Beginning with the line where "The width and height of the screenshot is (353, 207)." appears, set down each line exactly until the records below end, and omit the pictures.

--- SOURCE DATA Enclosed Below ---

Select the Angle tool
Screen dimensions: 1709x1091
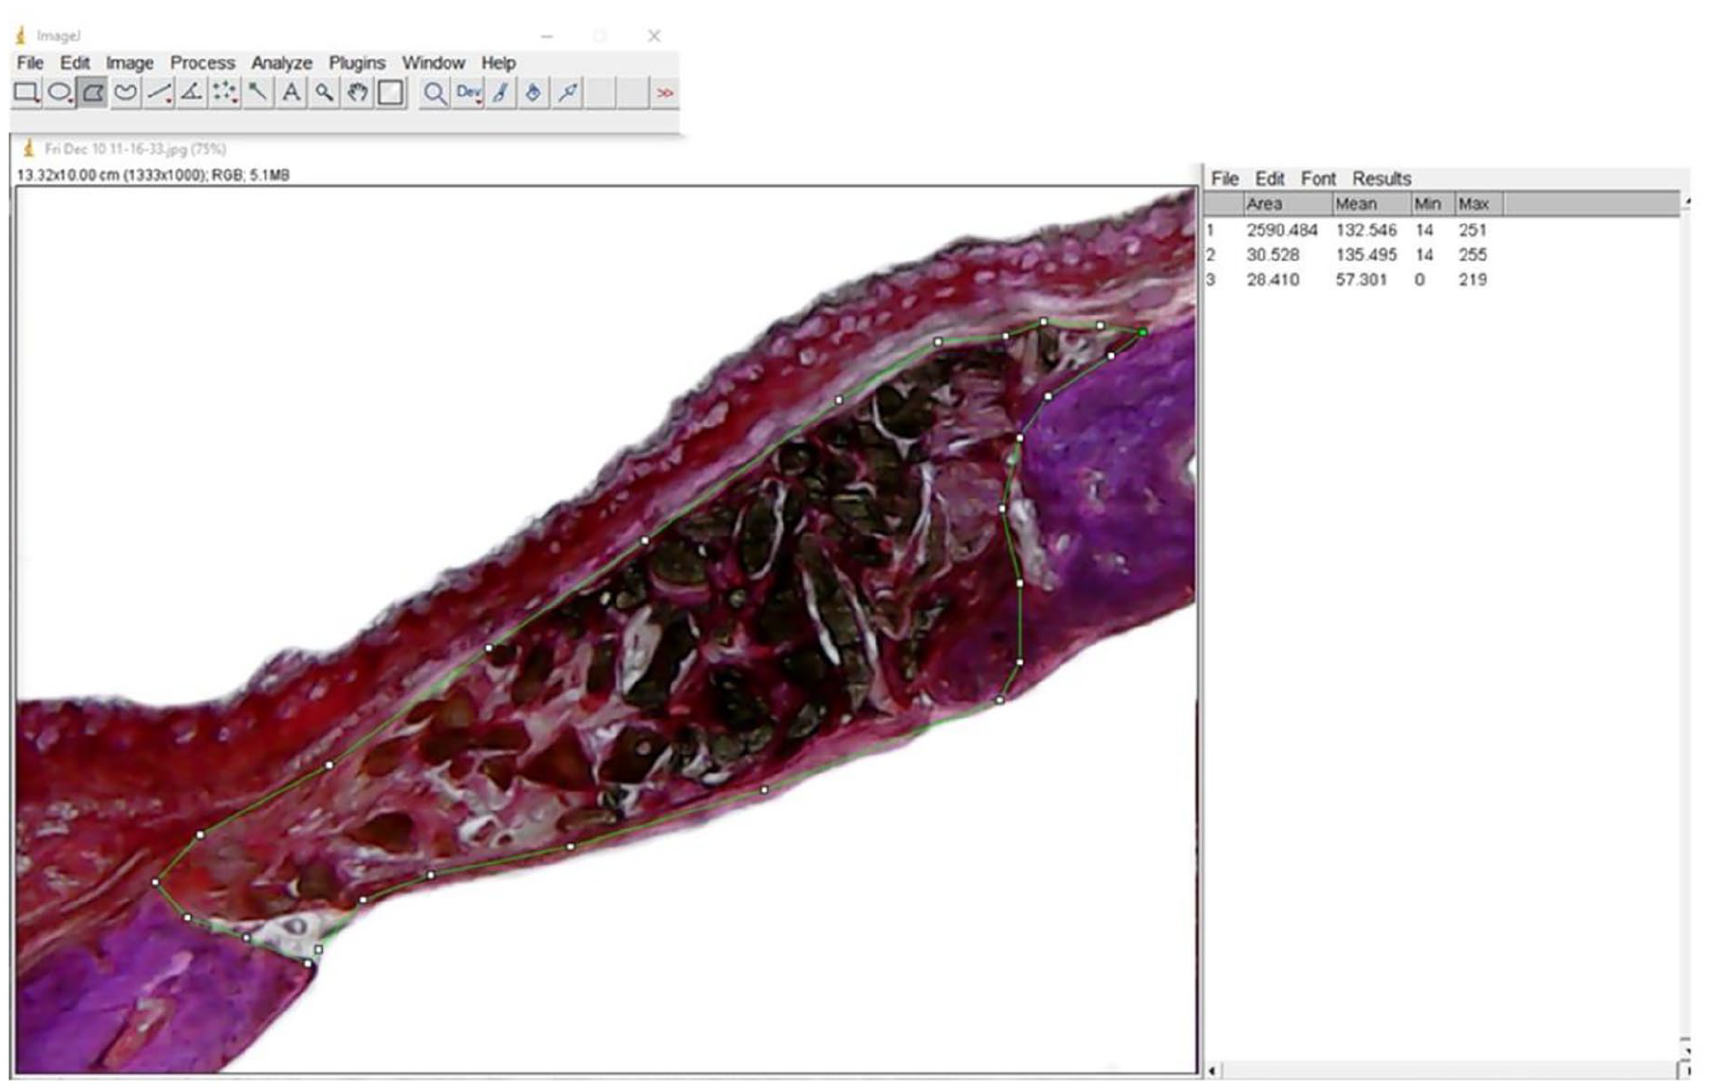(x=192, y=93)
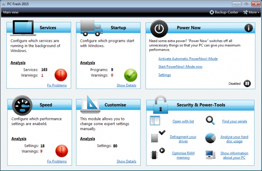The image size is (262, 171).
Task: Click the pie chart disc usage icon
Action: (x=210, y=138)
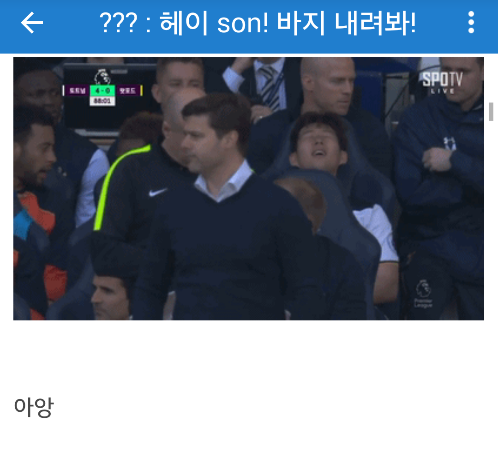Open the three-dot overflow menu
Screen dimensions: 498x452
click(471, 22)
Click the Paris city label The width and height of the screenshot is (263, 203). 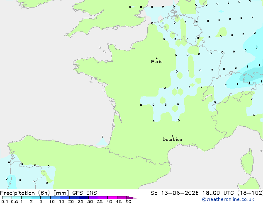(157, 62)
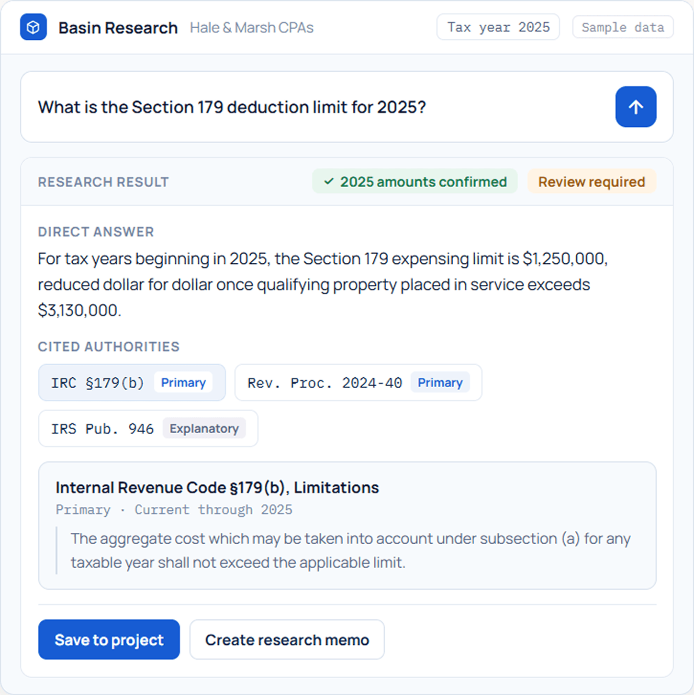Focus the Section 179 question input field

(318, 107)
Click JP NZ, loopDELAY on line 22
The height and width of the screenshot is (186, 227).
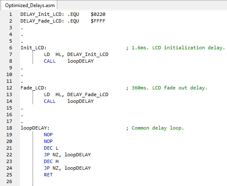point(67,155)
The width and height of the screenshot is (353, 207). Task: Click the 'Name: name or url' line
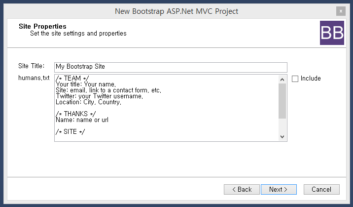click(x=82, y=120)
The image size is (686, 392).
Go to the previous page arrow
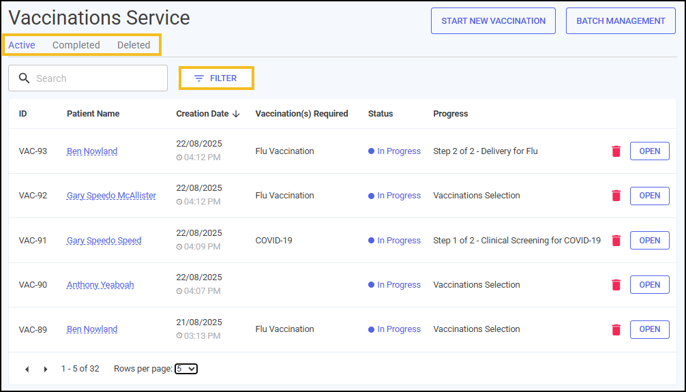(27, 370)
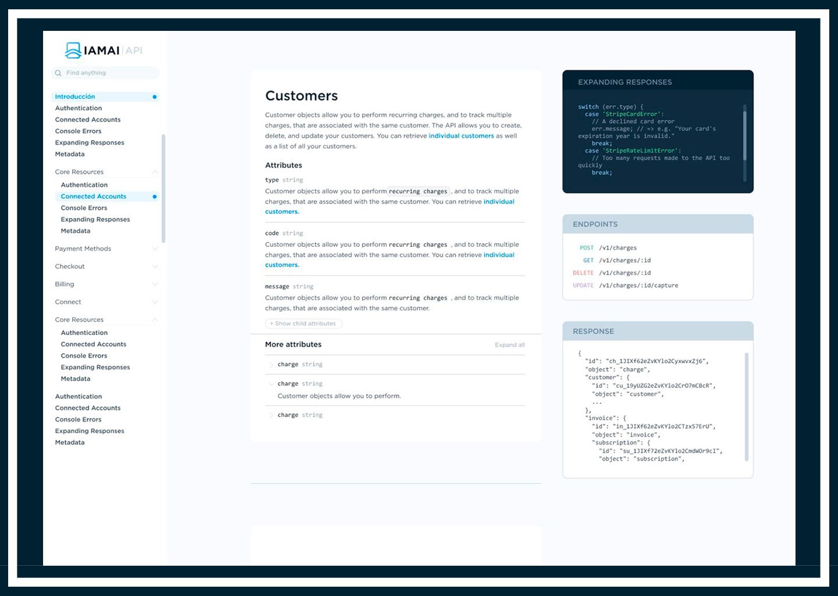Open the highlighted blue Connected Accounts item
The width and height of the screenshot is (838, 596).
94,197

--- End of Enclosed SOURCE DATA ---

## [YOUR RESPONSE]
The width and height of the screenshot is (353, 207). Task: Click the 'Name: name or url' line
click(x=82, y=120)
The image size is (686, 392).
Go to the previous page arrow
(27, 370)
Open the highlighted blue Connected Accounts item
The width and height of the screenshot is (838, 596).
94,197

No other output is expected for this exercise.